Boogie And The Brow. DeMarcus Cousins and Anthony Davis were thrown together with the Pelicans already in peril of missing the playoffs last year. Now they have a training camp together, plus Jrue Holiday and Boogie-whisperer Rajon Rondo in the backcourt. The Pels remain desperate for shooting, but the whole roster and organization is desperate enough to win — Davis and Cousins for their reputations, Alvin Gentry and Dell Demps for their jobs — that something magical is possible. And if something magical does not happen and the Pels disappoint ... well, that will be its own kind of magic, won’t it?
Blaze On. Portland didn’t solve its major roster problems in the summer (hello Evan Turner), but Damian Lillard continues to set a high bar, C.J. McCollum continues to impress, and Jusuf Nurkic looks to be in shape and healthy in the preseason. I dare say the Blazers will be shockingly fun this year.
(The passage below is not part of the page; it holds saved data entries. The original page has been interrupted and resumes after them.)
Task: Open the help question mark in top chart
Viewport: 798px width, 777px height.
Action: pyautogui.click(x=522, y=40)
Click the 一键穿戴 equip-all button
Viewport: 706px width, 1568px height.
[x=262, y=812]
The Pack Survives. For the first time in more than a decade, the Timberwolves are going to be straight-up good. Adding Tom Thibodeau to a team led by Karl-Anthony Towns and Andrew Wiggins didn’t do the trick a year ago. Adding Jimmy Butler? That’ll do it. The Wolves’ Thibsian style of play may not be too aesthetically pleasing to the masses, but watching the growth of a future MVP like Towns, a manageable role for Wiggins, and a happy environment for Butler — that should be joyous in its own right. Minnesotans have suffered long enough. Go get ‘em, Wolves.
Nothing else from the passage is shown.